あれがワンマン経営者のように、掌を返す事への躊躇いが薄いことも、これまでの付き合いでよく分かっている。
クリスティアが実例つきで、「こいつら使えないですよ」、「我々の方が能力的に優秀ですよ」と売り込めば、あっさり向こうに付くこともあり得る。
威厳とは、信用だ。
つまらないプライドではなく、確かな効力なのだ。
それを今、他でもないこのタイミングで、手放すわけにはいかないのだ。
大体、どれだけ派手にやったとしても、犠牲になるのは他国民で、責任は丹本政府に押しつけられる戦場。
そんな場所を提供したが最後、何をされるか分からない。
容認できない。
三枝の選択肢は一つ。
出来るだけ穏便に、角が立たないように、首を横に振り続けること。
世界にも、モンスターにも、彼らの手際を、疑わせないことである。
「何度でも申し上げます。お気遣いは大変ありがたいことでは御座いますが、我々にそれは不要であり——」
「総理はまだキーンケ大統領と?」
「会食が終わってから30分以上拘束されてるぞ……」
「最低限必要な許可や手続きは事前に済ませてくださっている。俺達だけで、収拾すればいい」
「先輩!ススム君今どこですか!……え?分からない!?探偵さんと連絡は!?」
「HQ、ライコ01、天観山付近にて目標捕捉。甲梨との県境である山岳地帯を目指し西進しているものと思われる」
色の暗い雲の形をした、浮遊物体。
観測手と共にその上に寝そべり、組み立て式の長柄魔具を構え、発射準備に入る者。
全長3mもの、「杖型」と言いつつ最早その用途では使えない、魔力調整・増幅器。
魔学的機構により、閉じ込められた電荷の塊を撃ち出すことができる。
前部分は2脚で支え、後端を肩につける衝撃吸収姿勢。
観測手が彼だけに見えるマークを、実際の風景の中に描き込んでくれる。
『ライコ01、HQ、発射許可は既に下りている』
「了解、制圧する」
カートリッジの装填は済んでおり、あとはグリップについたトリガー機構を握るだけ。
その視界が歪む。
対象との距離感覚を失調する。
「んぐ…っ!?」
狙撃の為に止めていた息をそこで吐き出そうとして、開いた口から容赦なく激流が入り込む。

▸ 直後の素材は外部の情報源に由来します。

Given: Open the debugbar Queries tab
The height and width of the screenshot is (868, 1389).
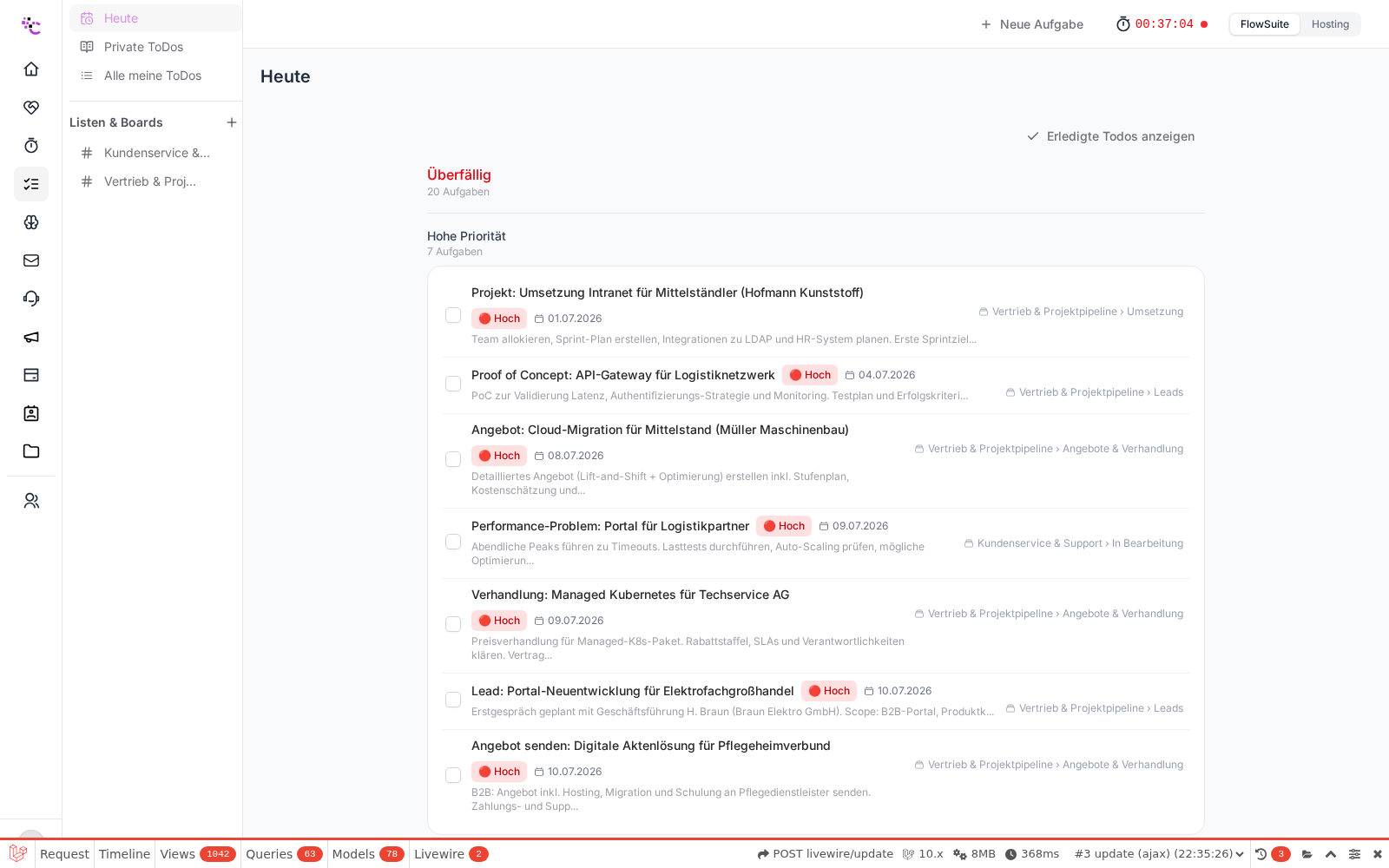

『ライコ01、バイタルが乱れている。問題を報告せよ』
「ぐぼが、ぼ…っ!」
声はゴポゴポと膨らむ気泡となって弾け、サインを送ろうと端末に伸ばされた手は固められる。
横を見ると、観測手もまた、身体不随による痙攣を引き起こしていた。
溺れている。
そして手足の末端が、土に埋められている。
そして上から、何かが着地した気配だけがあり——
『ライコ01、報告せよ』
無線が虚しく呼び掛けるのを相手にせず、バチバチと僅かな電光を散らした、小さな雲がそこに近づく。
その光に照らされて、背景に溶け込んでいた映像投影型迷彩姿の黒衣が、二人で雲を掴む姿が現れる。
『政十さん、このまま次のポイントまでお願いします』
『来て早々、人使いが荒うてかないまへんな』
『無駄口は叩かず』
『はいはい、分かっとりますがな』
五十嵐は進から話を聞いた直後、甲都の特作班員と、政十の私設部隊である十影を、最速で丁都に送り込んだ。
片道2~3時間の弾丸ツアー。
新幹線という便利な乗り物によって、体力を温存したまま到着。
内丙を始めとする、総理派の戦力との暗闘に、滑り込みで間に合わせたのだ。
こうして漏魔症の未来は、張られていた網目を抜けて、山間部へと溶け入った。